● **CONSIGNE**
Dites si chacune des affirmations suivantes concorde avec l'extrait ci-dessous en répondant par oui ou par non, puis citez à l'identique les mots de l'extrait qui permettent de trancher.
1. Joseph Inguimberty est né à Marseille en 1896.
2. Joseph Inguimberty a dirigé le département de peinture de l'École des beaux-arts de Hanoï jusqu'en 1950.
3. Evariste Jonchère a été admis à seize ans à l'École nationale supérieure des beaux-arts de Paris.

● **EXTRAIT DE TEXTE**
Ses ouvres sont notamment dans les musées de Lyon, de Rennes et au musée de l'Armée à Paris. 

Joseph Inguimberty (1896-1971) 

Né à Marseille en janvier 1896 il est très vite attiré par le dessin et hésite entre une carrière de peintre et d'architecte. Il intègre finalement en 1913 l'Ecole nationale supérieure des arts décoratifs de Paris dans l'atelier d'E. Morand. 

En 1920, il obtient une première bourse de voyage qui l'emmène en Hollande et Belgique, et qui lui inspire ses premières compositions de grande envergure. Il obtient le prix Blumenthal en 1922. Il réalise un important triptyque consacré à la vie du port de Marseille (trois tableaux de cinq mètres sur quatre, Marseille, le Débarquement du plâtre, le Débarquement des arachides). 

Nouveau départ vers l'Italie, l'Espagne et la Grèce. En 1925, il est recruté par Victor Tardieu, pour diriger le département de peinture de l'Ecole des beaux-arts de Hanoï, ce qu'il fera jusqu'en 1946. Il crée une importante section sur la technique et l'art de la laque. 

De retour en France il trouve son inspiration dans les paysages de Provence (Baux, Eygalières, Menton) participe à de nombreuses expositions tant à Paris que dans le Midi. 

Tout en appartenant à l'école " réaliste ", son ouvre peut se diviser en trois périodes : 

-Avant 1925, c'est la période de grandes compositions, qui reflétant l'ambiance de l'époque, exaltent les vertus du travail (connotation sociale). Sa peinture est forte, structurée et encore assez académique. 

-De 1925 à 1945, c'est la période indochinoise où le trait s'efface au profit de la couleur pour mieux dépeindre l'atmosphère tropicale (il affectionne les thèmes ruraux). 

-Et enfin la période provençale où il continue son travail sur la couleur et la lumière, se rapprochant par là du courant impressionniste. 

Homme de caractère indépendant, travailleur acharné, d'un abord réservé, il joua un rôle de tout premier plan au sein de l'Ecole des beaux-arts de Hanoï. 

Evariste Jonchère (1892-1956). 

Dès l'âge de seize ans, Evariste Jonchère qui montre un goût et un talent évident pour le dessin est admis à l'Ecole nationale supérieure des beaux-arts de Paris dans l'atelier d'Antonin Mercié puis après la guerre, il travail dans l'atelier du sculpteur Boucher.

● **DONNÉES ENREGISTRÉES**

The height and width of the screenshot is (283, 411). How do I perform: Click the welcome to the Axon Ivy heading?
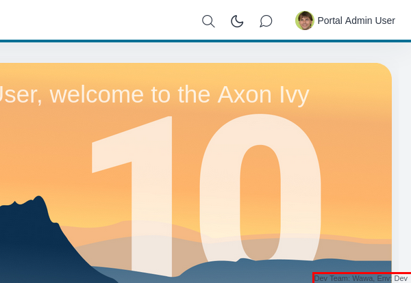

● **RÉPONSE COMPLÈTE**
1. Oui : « Né à Marseille en janvier 1896 ».
2. Non : « ce qu'il fera jusqu'en 1946 ».
3. Oui : « Dès l'âge de seize ans, Evariste Jonchère qui montre un goût et un talent évident pour le dessin est admis à l'Ecole nationale supérieure des beaux-arts de Paris ».